Mutual consent is one of the most important part of the ethics acknowledgement and this is the foundation of any form of contract.
So how does someone know when it is no longer consensual? That’s where the use of safe words come in. Most playmates have a safeword system, or in the case of bondage and restraint, a physical sign or movement that replaces a safeword. This can be used for either the top or the bottom at any stage and unquestionably demands the halting of any and all play. Use of a safe word indicates that there has been a trigger, a pain threshold has been crossed, or that one of the players needs urgent attention.
A safeword should be short, sweet and without too many syllables as well being something that wouldn’t normally come up during sexual encounters. Strawberry, banana, and Netflix are sometimes used as safe words.
On top of the SSC acronym, and within the Ethical Framework of BDSM and kink play. There are several important moral considerations that need to be applied.
We’ll go through those quickly here.
Proper Knowledge
There needs to be knowledge about the kink that you’re engaging in. If you’re playing in a heavy Japanese rope bondage scene and have never had rope experience before, then you should not continue on this play. There is a need for accountability, and a need for risk management and reduction.
It is always a good idea to practice a new type of kink, before playing on someone else, unless there is a gradual process of mutual learning and understanding. Harm minimisation, in the example of rope play, might be to learn tying someone up on a bed whilst not restricting their mouth. As opposed to immediately attempting suspension with a ball gag.
Ensure a safe environment
This not only concerns spatial awareness but also to acknowledge risks within your environment. It might include open flames, equipment that isn’t properly secured, the sanitization of toys, as well ensuring that all equipment is properly set up. Ensuring a safe environment also includes the understanding of your partner, an awareness of their fantasies, desires and needs. As well as an understanding of their emotional and physical limitations.
You need to set up your play space with an awareness of these limitations and expectations.
Honesty
This goes without saying, but there is often a need to underreport, or not communicate as honestly as you could be if you feel that your admission might end or prevent the play scene. This is a mistake.
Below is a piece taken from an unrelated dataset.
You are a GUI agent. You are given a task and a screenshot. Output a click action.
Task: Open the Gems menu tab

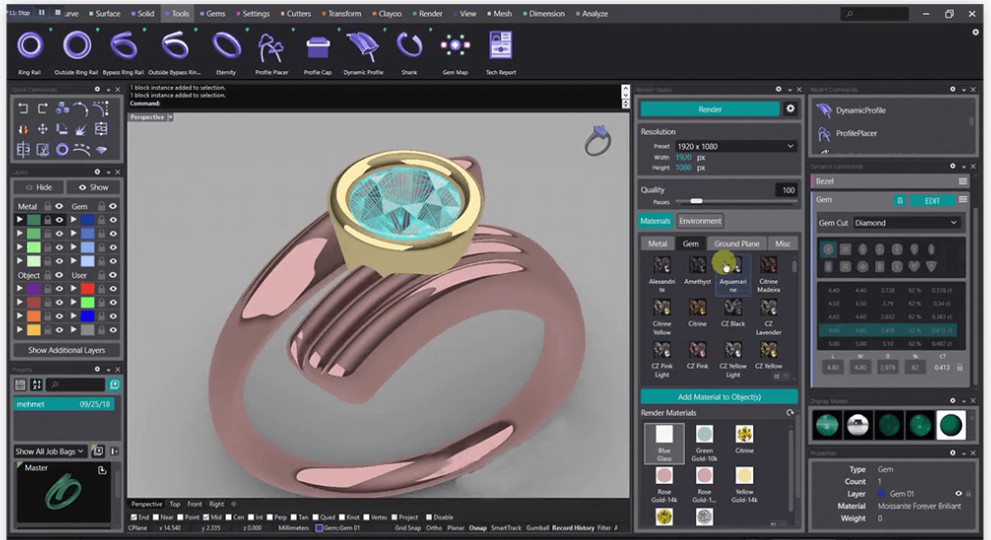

Both partners should be completely and utterly honest with each other. Do not omit important information that is necessary to the scene, and under no circumstances should you make promises that you cannot commit to.
BDSM is not a form of therapy
There is no expectation that your partner is a substitute for a therapist. An exception being is if that point is actually an explicit part of your relationship. For professional help it is always advised to seek the appropriate professional for assistance in addressing your concerns.
Respect Privacy
Just because you know someone within the scene, does not give you, or anyone else the permission to air this out in forums outside of the scene or community. Tagging people in photographs on social media is a common mistake made with this in mind. People might not be out in their job, their society or their family unit. Airing of such privileged and private information can be detrimental to their life and lifestyle out of the scene.
Always, if in doubt, ask.
We are aware that some of these points overlap with each other, and are simply rephrased. For some people, these points will not be of consequence to them as they simply play with light kink play in the bedroom, and that’s perfectly okay.
These are still very important points that need to be considered both within the private sphere of kink, and the kink community.